Le secteur des transports dans notre pays est connu comme étant celui où l’anarchie règne sur toutes les lignes. Les récentes hausses de la tarification décidées unilatéralement par  les transporteurs, chacun  selon sa convenance,  en est la preuve formelle.


Alors qu’une rencontre devait réunir, hier, les syndicats des transporteurs et des cadres du ministère de tutelle, à l’effet d’examiner les mesures devant permettre à ces opérateurs «d’absorber » les répercussions de l’augmentation des prix des carburants décidée au titre de la loi de finances de 2017, le directeur des transports du ministère des Transports et des Travaux publics, qui intervenait sur les ondes de la Chaîne III de la Radio nationale, s’est montré aussi clair que catégorique. « Contrairement à ce qui est rapporté ici et là, il n’y aura aucune augmentation des tarifs des transports par autobus assurés par les opérateurs privés », a-t-il affirmé. En attendant ce qui découlera de cette rencontre, le message est transmis. Mustapha Nassib s’est également attardé sur l’avancement de certains chantiers, à l’exemple de ceux des chemins de fer, de l’aérien et du métro, en particulier. Concernant le transport ferroviaire, il a relevé que le plan national de développement a permis, à ce jour, de porter le réseau de 1 800 km, en 1999, à 4 000 km, présentement, ajoutant que 2 000 km de voies sont en chantier dans diverses régions du pays et que 6 500 autres sont en cours d’études. S’exprimant à propos de la ligne des Hauts-Plateaux, reliant  Tébessa à Sidi Bel Abbès, le même responsable a rappelé que certains tronçons sont entrés en exploitation et que d’autres le seront dans le courant de 2017. Commentant les coûts de réalisation de ces infrastructures, au titre des deux derniers programmes quinquennaux, Mustapha Nassib les chiffre globalement à 25 milliards de dollars, « y compris pour les programmes qui sont en cours de réalisation ». S’agissant de l’évolution du secteur aérien, l’intervenant rappelle que les acquisitions réalisées par la compagnie Air Algérie lui permettent, aujourd’hui, de disposer d’une flotte de 59 aéronefs lesquels, en dehors du transport de voyageurs, vont contribuer à renforcer celui du fret. Revenant aux transports urbains de voyageurs, il annonce la création, à l’est de la capitale, d’une ligne pilote d’autobus « à haut niveau de service », circulant sur une voie qui leur sera spécialement réservée, de même que la réception, avant fin 2017, de deux nouvelles extensions du métro, en direction d’Aïn Naâdja et de place des Martyrs.

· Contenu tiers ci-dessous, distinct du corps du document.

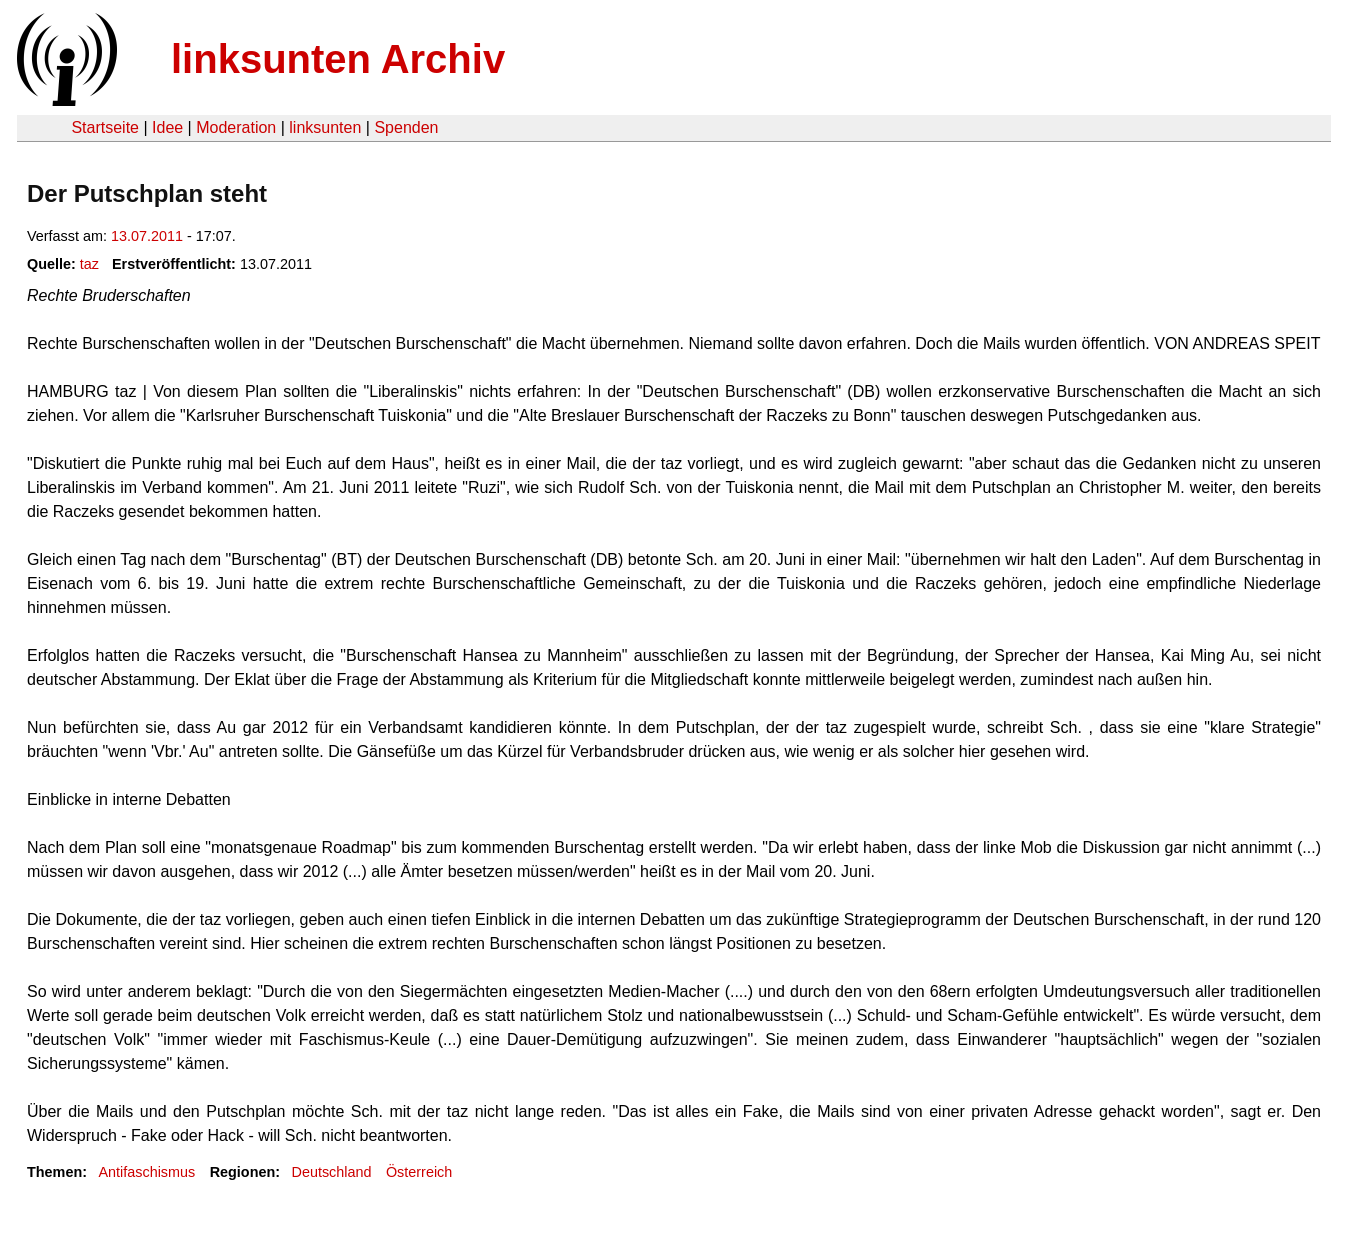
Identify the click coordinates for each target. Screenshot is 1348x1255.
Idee (167, 127)
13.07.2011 (147, 236)
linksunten (325, 127)
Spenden (406, 127)
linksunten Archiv (338, 59)
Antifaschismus (146, 1172)
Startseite (105, 127)
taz (89, 264)
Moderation (236, 127)
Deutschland (332, 1172)
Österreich (419, 1172)
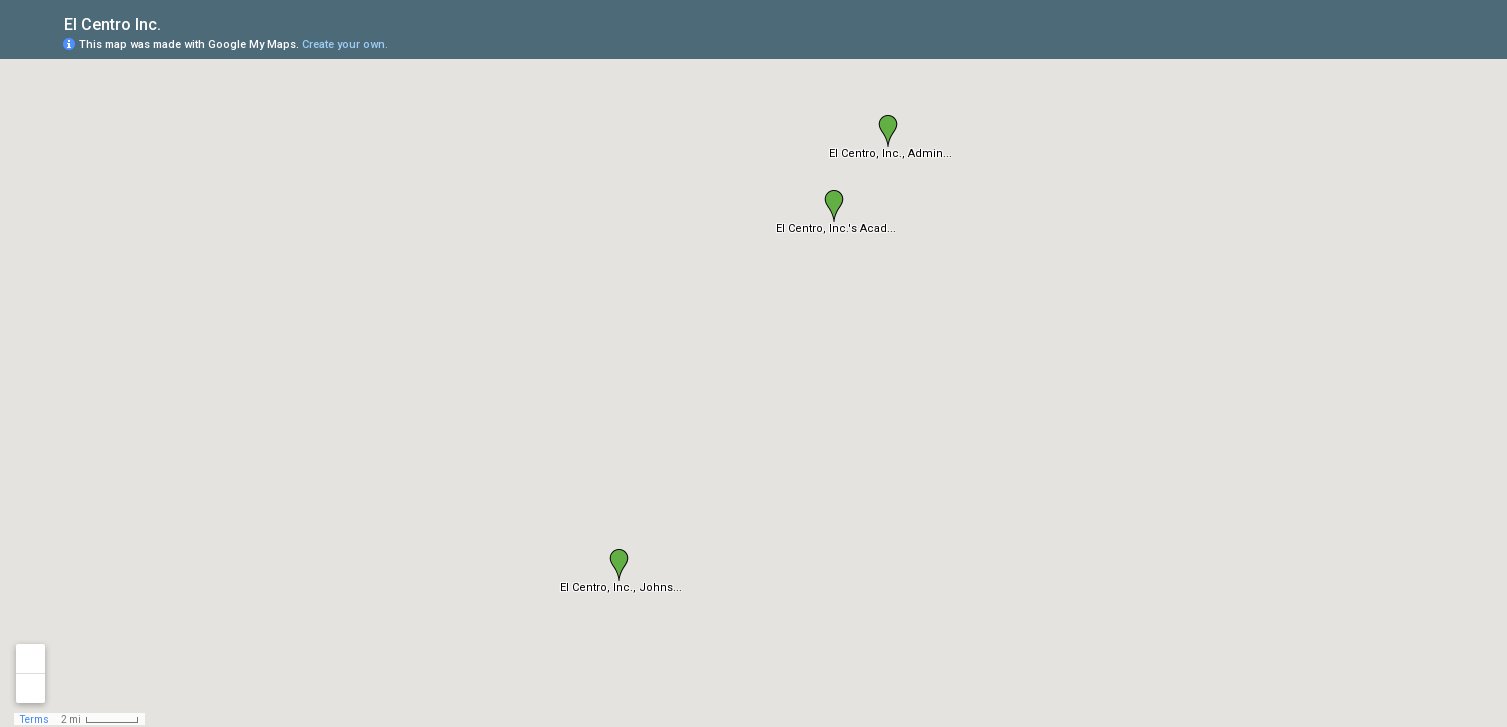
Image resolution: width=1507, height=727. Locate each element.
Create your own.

Ce nouveau procédé avait été déjà évoqué par Boudjema Talaai, en octobre de l’année écoulée. Le BHNS est, selon le spécialiste, un concept qui date de 2005, utilisant l’autobus ou le trolleybus. Ses caractéristiques sont « une forte fréquence (5 à 10 min en heures pleines et moins de 15 min en heures creuses) avec amplitude horaire élevée (circulation la semaine, en soirée et le week-end), un parcours rationalisé avec un itinéraire intégralement ou partiellement en sites propres et un système de priorité aux feux tricolores et aux ronds-points, garanti par des aménagements spécifiques, un plancher bas pour faciliter l’accès aux personnes à mobilité réduite et la vente de titres de transports effectuée au niveau des stations.